Worse than the loss of sleep was his inability to recall the details. Nebulous, hazy images of other beings had tormented his rest. Awake, he found that he was unable to remember them with any degree of resolution. His inability to identify them meant it was impossible to deal with their condition or take steps to prevent their return. He was convinced that some of the likenesses had been human, others not. Why they should disturb him so he could not say. Unable to distinguish them from any other wraiths, he could not formulate a means for dealing with them directly. The situation was more than merely irritating. Priding himself as he did on the precision with which he conducted all his dealings, the persisting inexactitude of the dream was disquieting.
He would go out, he decided. Out among his people. Receiving their obeisance, grandly deigning to acknowledge their fealty, always made him feel better. Walking to the center of the grandiose but impeccably decorated bedroom, he stood in the center of the floor, raised his arms, and recited one of several thousand small yet potent litanies he knew by heart.

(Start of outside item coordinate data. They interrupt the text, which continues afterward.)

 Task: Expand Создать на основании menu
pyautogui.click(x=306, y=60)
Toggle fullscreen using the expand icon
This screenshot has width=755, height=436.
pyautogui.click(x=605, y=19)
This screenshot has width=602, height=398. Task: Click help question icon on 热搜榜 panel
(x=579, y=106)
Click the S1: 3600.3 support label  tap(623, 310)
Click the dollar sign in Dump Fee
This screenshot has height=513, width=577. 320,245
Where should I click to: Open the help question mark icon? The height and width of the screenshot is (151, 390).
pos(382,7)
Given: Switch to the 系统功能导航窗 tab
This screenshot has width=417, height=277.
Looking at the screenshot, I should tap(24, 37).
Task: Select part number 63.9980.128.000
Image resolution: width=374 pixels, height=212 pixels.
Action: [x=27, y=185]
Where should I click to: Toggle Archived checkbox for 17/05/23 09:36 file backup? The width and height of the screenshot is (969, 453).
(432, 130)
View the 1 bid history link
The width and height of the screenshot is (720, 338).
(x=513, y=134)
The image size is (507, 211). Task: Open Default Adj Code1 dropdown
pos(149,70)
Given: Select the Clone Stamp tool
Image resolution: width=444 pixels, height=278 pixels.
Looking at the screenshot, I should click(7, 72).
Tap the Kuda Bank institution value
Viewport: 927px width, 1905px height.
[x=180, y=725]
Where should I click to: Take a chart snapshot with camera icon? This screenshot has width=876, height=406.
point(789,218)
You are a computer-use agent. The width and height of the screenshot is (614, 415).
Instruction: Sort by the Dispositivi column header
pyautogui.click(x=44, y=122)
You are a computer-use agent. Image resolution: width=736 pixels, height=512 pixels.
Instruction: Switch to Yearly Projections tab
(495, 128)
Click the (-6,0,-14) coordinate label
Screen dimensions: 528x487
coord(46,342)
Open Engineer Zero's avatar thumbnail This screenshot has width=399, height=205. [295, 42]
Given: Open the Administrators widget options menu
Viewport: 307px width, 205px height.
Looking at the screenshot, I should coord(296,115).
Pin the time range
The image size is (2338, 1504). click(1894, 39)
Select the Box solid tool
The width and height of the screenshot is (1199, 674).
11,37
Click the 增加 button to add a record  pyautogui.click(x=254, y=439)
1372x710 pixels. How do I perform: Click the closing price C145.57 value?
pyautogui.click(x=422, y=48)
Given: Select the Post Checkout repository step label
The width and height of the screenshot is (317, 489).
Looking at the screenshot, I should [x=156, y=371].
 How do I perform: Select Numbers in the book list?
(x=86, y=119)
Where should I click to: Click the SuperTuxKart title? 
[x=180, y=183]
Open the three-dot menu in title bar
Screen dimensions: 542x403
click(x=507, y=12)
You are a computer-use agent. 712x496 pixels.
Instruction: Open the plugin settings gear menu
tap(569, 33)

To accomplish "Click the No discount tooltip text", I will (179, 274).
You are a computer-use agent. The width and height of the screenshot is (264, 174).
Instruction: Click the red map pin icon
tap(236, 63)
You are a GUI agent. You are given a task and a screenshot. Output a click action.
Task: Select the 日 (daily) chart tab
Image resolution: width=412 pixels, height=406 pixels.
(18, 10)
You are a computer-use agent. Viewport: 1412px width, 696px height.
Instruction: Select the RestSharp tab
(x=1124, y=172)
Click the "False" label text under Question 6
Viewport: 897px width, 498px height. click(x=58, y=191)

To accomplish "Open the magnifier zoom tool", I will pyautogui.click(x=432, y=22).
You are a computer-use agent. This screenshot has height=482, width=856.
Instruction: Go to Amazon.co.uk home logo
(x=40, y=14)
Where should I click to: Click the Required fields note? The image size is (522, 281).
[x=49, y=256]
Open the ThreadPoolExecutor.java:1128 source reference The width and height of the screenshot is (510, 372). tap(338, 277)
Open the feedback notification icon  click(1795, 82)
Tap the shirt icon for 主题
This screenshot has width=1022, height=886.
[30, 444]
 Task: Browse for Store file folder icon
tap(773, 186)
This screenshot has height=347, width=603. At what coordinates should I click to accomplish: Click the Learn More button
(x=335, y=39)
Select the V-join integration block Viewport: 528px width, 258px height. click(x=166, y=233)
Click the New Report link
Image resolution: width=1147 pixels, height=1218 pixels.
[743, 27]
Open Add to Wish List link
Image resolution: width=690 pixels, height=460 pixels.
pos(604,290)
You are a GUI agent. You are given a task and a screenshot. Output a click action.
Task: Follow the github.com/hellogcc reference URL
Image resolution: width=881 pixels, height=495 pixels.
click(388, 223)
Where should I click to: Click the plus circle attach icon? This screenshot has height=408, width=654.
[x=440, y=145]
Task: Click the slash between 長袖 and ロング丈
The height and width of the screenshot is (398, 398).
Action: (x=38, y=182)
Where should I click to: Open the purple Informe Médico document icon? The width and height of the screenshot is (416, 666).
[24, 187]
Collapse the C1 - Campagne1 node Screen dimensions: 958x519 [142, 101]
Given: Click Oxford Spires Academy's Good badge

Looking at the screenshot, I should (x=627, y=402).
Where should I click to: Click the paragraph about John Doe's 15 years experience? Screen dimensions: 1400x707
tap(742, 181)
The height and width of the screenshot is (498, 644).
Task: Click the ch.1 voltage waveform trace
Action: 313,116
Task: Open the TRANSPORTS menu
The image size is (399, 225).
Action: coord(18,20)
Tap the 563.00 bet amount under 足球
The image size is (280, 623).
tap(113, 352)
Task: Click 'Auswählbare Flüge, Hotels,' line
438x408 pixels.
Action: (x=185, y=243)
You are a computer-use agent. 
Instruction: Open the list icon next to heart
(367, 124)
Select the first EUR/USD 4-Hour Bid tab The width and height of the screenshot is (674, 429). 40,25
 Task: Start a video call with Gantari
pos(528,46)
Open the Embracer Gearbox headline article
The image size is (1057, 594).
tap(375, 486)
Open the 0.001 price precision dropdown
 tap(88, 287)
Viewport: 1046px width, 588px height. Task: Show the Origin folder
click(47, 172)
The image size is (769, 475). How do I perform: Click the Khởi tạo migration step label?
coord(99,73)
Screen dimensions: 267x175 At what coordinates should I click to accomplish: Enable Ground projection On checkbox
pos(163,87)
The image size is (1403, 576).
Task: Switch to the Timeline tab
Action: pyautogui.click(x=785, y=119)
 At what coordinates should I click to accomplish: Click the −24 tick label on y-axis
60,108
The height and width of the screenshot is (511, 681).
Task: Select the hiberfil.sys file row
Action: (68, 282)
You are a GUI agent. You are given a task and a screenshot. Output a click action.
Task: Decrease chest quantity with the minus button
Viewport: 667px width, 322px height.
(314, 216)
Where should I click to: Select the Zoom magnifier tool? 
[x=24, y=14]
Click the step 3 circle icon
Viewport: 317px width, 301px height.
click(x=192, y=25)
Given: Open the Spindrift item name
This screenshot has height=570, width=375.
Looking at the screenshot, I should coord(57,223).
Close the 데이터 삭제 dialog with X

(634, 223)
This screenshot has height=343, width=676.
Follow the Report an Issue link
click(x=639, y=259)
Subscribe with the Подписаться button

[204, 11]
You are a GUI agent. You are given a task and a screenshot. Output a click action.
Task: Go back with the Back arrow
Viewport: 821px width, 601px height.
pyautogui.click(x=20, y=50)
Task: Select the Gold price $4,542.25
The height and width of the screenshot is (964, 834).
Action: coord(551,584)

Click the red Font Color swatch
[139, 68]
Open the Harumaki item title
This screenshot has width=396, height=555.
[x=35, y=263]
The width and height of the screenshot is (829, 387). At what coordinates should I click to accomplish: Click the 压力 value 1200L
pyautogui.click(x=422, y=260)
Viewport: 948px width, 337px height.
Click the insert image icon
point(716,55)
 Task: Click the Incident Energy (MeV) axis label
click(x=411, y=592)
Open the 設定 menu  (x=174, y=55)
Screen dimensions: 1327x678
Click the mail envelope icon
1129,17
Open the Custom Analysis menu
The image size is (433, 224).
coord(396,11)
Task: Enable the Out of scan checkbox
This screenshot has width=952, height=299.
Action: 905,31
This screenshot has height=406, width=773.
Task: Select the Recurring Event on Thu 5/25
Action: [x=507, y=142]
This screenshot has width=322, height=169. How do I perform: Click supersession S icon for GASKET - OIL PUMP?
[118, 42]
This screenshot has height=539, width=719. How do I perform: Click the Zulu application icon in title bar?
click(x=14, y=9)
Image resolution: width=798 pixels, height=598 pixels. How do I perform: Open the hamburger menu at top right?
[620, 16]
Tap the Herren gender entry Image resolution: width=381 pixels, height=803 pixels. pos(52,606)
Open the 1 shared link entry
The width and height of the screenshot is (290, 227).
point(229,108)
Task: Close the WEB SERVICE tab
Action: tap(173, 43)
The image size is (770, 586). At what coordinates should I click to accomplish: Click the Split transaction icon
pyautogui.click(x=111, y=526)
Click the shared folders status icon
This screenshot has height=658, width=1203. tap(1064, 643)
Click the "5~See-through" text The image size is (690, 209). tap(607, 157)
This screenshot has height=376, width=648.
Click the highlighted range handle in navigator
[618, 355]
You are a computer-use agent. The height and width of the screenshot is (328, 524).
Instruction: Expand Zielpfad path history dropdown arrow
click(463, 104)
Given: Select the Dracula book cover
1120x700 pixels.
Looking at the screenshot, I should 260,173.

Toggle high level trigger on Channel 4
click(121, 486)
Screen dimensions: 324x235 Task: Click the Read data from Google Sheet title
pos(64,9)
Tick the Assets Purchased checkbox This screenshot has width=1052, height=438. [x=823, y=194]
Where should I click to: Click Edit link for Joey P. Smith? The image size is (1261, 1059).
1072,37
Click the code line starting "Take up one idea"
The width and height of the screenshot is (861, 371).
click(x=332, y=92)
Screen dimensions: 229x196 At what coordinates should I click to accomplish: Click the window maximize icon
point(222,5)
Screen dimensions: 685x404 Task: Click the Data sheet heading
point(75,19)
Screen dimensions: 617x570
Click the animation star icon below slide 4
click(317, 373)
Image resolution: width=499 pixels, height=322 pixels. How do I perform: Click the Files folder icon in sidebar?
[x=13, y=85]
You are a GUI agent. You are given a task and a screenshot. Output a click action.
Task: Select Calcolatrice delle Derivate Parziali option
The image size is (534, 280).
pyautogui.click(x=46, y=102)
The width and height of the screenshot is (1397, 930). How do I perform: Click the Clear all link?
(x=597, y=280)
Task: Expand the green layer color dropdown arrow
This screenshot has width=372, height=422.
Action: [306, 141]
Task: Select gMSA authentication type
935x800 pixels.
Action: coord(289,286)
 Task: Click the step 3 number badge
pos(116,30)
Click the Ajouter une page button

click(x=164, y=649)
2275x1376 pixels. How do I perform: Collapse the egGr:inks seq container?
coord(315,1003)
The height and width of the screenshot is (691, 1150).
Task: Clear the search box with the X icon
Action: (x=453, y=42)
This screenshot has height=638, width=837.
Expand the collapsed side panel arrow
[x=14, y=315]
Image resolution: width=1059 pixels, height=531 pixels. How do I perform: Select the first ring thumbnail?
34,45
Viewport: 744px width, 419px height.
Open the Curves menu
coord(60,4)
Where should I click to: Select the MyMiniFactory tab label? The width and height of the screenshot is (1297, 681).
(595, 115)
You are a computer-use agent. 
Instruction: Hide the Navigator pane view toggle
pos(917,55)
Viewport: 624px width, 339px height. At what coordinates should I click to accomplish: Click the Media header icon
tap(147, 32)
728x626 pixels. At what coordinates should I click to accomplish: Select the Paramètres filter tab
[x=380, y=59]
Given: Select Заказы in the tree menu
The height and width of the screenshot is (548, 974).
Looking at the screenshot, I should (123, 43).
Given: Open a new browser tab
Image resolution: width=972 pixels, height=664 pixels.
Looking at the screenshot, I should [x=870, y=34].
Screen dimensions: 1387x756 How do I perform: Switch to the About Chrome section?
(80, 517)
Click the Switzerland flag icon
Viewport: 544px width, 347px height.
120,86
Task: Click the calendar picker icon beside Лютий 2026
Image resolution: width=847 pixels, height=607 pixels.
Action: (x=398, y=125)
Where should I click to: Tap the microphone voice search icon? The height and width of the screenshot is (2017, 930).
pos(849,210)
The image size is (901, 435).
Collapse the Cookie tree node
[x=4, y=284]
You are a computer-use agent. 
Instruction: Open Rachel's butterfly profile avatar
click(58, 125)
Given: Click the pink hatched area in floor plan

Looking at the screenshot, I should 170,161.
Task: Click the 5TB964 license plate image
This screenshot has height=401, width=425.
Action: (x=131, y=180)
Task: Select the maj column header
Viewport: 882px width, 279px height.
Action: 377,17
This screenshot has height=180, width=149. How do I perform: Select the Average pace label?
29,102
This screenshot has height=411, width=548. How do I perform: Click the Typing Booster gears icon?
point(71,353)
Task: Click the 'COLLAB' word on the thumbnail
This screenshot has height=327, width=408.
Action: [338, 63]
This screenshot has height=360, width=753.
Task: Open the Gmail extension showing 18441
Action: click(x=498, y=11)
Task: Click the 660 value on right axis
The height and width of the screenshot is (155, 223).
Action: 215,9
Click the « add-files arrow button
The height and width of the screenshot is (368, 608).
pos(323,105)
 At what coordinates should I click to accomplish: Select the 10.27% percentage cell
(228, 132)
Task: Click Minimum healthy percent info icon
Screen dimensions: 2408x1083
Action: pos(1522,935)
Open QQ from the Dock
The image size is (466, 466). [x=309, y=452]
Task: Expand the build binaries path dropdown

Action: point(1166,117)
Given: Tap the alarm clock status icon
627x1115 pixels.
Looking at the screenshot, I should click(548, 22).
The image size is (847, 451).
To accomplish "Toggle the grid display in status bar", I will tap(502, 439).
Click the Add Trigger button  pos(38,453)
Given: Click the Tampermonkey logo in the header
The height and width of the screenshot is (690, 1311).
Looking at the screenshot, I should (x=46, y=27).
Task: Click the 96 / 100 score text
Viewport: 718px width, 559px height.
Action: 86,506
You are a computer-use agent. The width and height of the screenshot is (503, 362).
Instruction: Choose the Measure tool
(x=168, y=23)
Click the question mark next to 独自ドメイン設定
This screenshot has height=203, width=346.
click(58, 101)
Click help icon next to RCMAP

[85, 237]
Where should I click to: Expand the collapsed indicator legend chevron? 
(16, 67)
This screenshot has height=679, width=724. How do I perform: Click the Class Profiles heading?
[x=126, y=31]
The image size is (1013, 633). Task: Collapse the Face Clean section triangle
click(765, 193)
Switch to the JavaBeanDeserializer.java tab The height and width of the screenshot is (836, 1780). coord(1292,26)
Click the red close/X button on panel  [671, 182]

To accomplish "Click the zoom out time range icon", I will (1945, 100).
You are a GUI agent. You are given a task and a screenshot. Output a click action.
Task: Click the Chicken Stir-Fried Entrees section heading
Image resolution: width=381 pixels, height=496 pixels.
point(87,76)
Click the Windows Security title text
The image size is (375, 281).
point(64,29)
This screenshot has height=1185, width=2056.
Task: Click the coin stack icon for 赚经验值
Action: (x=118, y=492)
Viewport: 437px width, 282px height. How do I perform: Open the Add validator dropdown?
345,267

Light materialized that was solid, as opposed to the feeble sunbeams that entered through the tall window. Taking the form of small yellow fingers that were detached from hands, it set about dressing him. He preferred light to the hands of human servitors. The feathery touch of commandeered glow would not pinch him, or forget to do up a button, or scratch against his neck. It would never choose the wrong undergarments or lose track of a valuable pin or necklace. And light would never try to stick a poisoned dagger into his back, twisting it fiercely, slicing through nerve and muscle until rich red Hymneth blood gushed forth over the polished tile of the floor, staining the bedposts and ruining the invaluable rugs fashioned from the flayed coats of rare, dead animals.
So what if the digits of congealed yellow light reminded his attendants not of agile, proficient fingers but coveys of sallow, diseased worms writhing and twisting as they coiled and probed about his person? Servants' flights of torpid imagination did not concern him.